Traveling is a favorite part of my life. Meeting and talking to new people, exploring landscapes makes me feel alive and curious. I am always looking for connectedness, whether it is with a person or land or story. In my search to understand a place, I become very curious about the history. For example, when I lived in Chile, I enrolled in university and to take Spanish, human rights, and Indigenous history classes. When I spent a month in Germany, I researched my German grandpa’s family history in the archives of Krefield and Kiel, and then I went searching for family photo locations from the 1920s in the Black Forrest. When I lived in Ireland I spent Thanksgiving in the Famine Museum and then my research brought me to the Delphi Lodge where I ended up working, living and having my first son. Fondly, while living in Thailand I was making work for Weaving Water, and because of strange circumstances stayed on a small island and became a dive master, taking underwater photos that were a part of the Weaving Water series. Most notably, with Weaving the Americas, I interviewed Native artists on video while traveling through twelve counties. I just want to live exactly where I am and explore that space and time and then make something that is about that experience. Beyond that I have become very aware that I am not a scholar and want to lean more on historians and scholars for their expert knowledge.

5. How has climate change impacted your sense of Indigenous identity and how do you grapple with adaptation and the changing environment in your weavings?

Climate change has impacted my sense of humanness. I have gone to the extreme ends of reacting to climate change. In 2019, I searched for a plot of land near my family where I would be able to build an off grid eco home. This year we finished our house in Northern California and have off grid solar, two wells and septic. I have fourteen fruit trees and lots of land for growing more food and could have livestock. My reaction to Climate Change was to do three things: 1) make a safe home for my family where we would have control over our food, water and energy, while 2) making environmental choices that would be earth friendly, and 3) make art that would be educational about climate change and links to colonialism. These were our goals and I am grateful that we pursued this idea in 2019 prior to the pandemic real estate surge. Ideally, I would make more eco houses and communities. That seems to be impossible for now, so instead, I am making weavings about British colonial histories in Native North America and will continue to weave maps of the country, focusing on climate change, natural resources being colonized, and the negative implications on our environment.  

6. How do your visual, video, and material inclinations complement and influence one another and inform your creative work? How can memory, art, and activism come together most productively in the space of the Lower Mississippi River Valley?

The short answer is weaving. The more interesting answer would be a documentary, though this is not on the table at the moment…yet. With my research at the British Library and recently at the Amon Carter Museum, Tulane University and University of Texas, Arlington, I can boldly say that maps are going to be an important part of my work for the next few years. At the moment, I am taken by the idea of maps as warfare and further, the colonial purposes of map making becoming a documented colonization of people and land, elevating destruction of natural resources and therefore causing climate change.

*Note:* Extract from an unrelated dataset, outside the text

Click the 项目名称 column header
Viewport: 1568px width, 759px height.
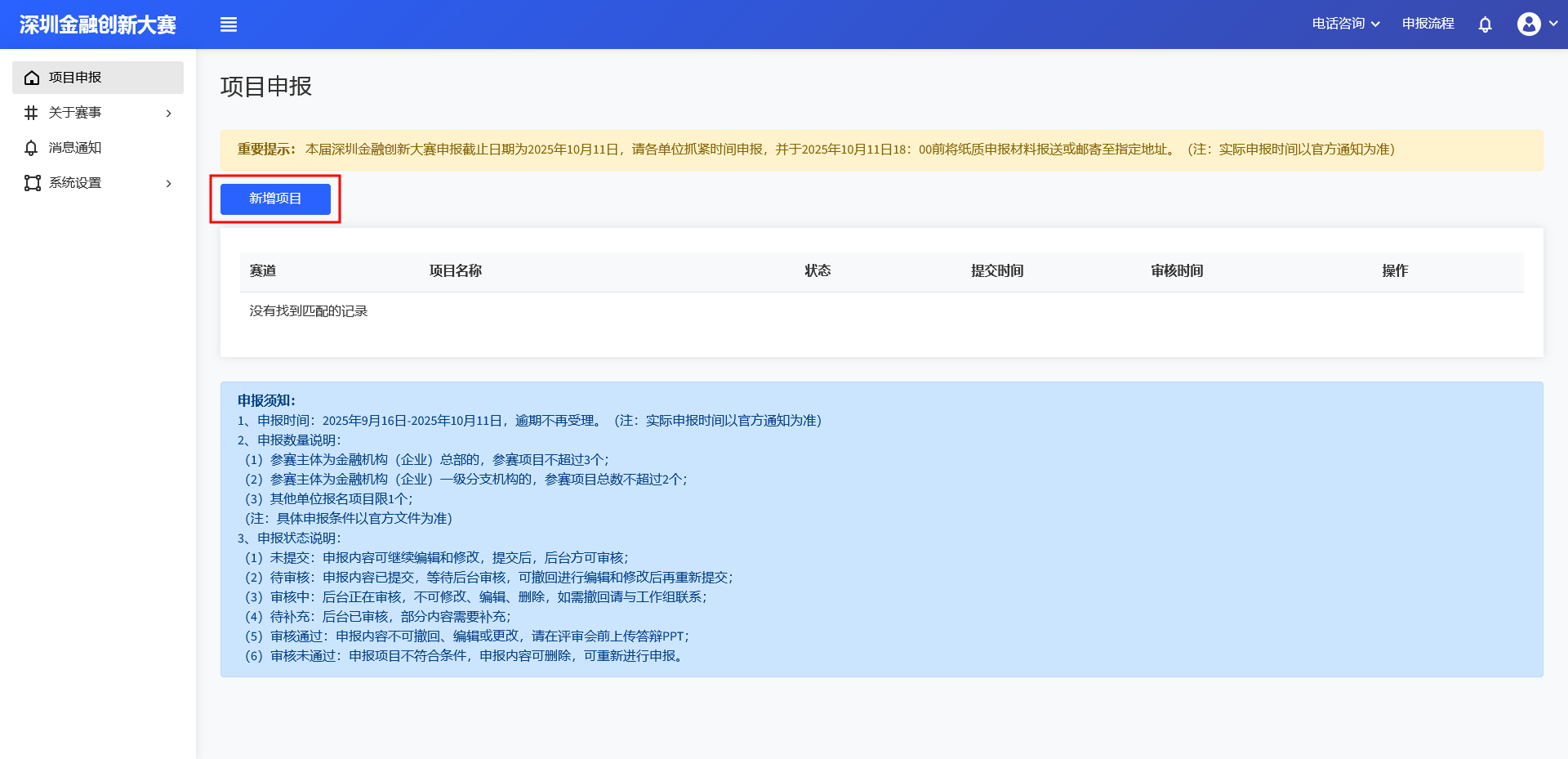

7. Let’s end on a speculative note: What kind of future would you like to envision for Native communities living in the Lower Mississippi River watershed?

I want to see the Chitimacha with more land. I want to see New Orleans recognize Chitimacha as the original people of New Orleans. I want the health care for Chitimacha to thrive. Sometimes when I am in New Orleans, I like to tell people that I am Chitimacha to see what they say, most don’t know that they are on Chitimacha ancestral land, and that is what I would like to see change. I am grateful for the land acknowledgements that are happening across the county, but I want to see it go beyond the institutions and into public spaces. Let’s honor each other and then we can do more healing.